These investments have not been without controversy. Governments have promoted land deals as a means to create jobs and enhance rural development in areas they deem to be 'idle' or 'unused'. Yet this argument stands in sharp contrast to the on-ground realities of informal resource use and ecosystem services that occur in these places. Not surprisingly, reports often emerge of these investments displacing local communities and leading to environmental degradation.

Forest removal for oil palm plantations in East Kalimantan, Indonesia (February 2019). Photo credit: European Space Agency, Copernicus Sentinel-2 mission.

In particular, the environmental effects of these land deals have been notoriously difficult to quantify, given the reluctance of governments and investors to provide detailed information. However, big data approaches are allowing us to pull back the curtain and to objectively examine the effects of these deals on the world's forests. Recent studies in Indonesia and Cambodia were some of the first to show how satellite data can be used to understand forest loss dynamics in large-scale oil palm and rubber concessions. But in a newly published study, my coauthors and I wondered if large-scale land acquisitions in other countries have also enhanced forest loss, or if these effects depend on the context, place, and type of investment.

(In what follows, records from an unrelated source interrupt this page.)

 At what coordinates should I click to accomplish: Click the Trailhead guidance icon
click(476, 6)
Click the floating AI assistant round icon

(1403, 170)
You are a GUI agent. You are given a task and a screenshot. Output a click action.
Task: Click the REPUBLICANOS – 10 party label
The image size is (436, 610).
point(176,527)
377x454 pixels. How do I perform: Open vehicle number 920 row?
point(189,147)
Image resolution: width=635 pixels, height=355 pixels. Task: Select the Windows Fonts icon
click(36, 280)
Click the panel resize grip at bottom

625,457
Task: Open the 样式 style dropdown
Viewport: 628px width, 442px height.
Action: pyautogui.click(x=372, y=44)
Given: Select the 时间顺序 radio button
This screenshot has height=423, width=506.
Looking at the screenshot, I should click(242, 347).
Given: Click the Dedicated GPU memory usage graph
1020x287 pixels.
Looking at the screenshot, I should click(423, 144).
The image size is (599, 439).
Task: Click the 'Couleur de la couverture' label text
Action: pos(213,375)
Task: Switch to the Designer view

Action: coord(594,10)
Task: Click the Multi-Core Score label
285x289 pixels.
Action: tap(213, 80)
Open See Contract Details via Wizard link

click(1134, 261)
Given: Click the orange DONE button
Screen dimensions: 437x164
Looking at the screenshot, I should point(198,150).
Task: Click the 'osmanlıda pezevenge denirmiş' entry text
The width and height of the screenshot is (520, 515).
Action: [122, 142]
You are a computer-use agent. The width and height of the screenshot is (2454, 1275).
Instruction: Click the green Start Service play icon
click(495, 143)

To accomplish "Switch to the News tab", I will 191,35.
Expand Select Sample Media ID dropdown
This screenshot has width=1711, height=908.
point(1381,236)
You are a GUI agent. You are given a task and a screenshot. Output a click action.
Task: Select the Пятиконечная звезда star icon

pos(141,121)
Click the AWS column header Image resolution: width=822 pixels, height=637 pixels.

Loading timber from a logging concession onto a transport in Miombo forest in Zambezia, Mozambique. Visiting local government offices proved fruitful in obtaining geospatial information. Photo credit: Almeida Sitoe.

Through a combination of open-source databases and in-country data gathering efforts, our team assembled a georeferenced database of more than 82,000 individual land deals for logging, mining, oil palm, tree plantations, and wood fiber - covering 15 countries in Latin America, sub-Saharan Africa and Southeast Asia. We then used Landsat-based satellite data on annual forest cover and loss between the years 2000 and 2018 and isolated the influence of land investments on forests.

We found that investments to establish new oil palm or tree plantations consistently have higher rates of forest loss, which is perhaps unsurprising as an investor will need to completely clear the land in order to convert it for these intended uses. For the other investment types, such as logging and mining, however, the results were much more mixed. Logging investments, in fact, served a small, protective role. This may be due to regulations in place in official logging areas - that only trees of a certain size or species can be harvested - and shows that satellite information can be a valuable piece of additional evidence in understanding the influence of these deals across large spatial extents.

We see our study as a call to action for governments seeking to encourage these investments. Making geospatial information on investments publicly available facilitates transparency and allows a conversation in good faith about their merits and shortcomings. Big data approaches to quantify the dynamics of forest loss within large-scale land investments can provide an objective assessment of their environmental impacts, which policymakers can weigh against other economic and social goals. Such lines of inquiry also open exciting opportunities to link individual consumers with the specific locations that their goods are produced and can enable truly transparent and sustainable commodity supply chains.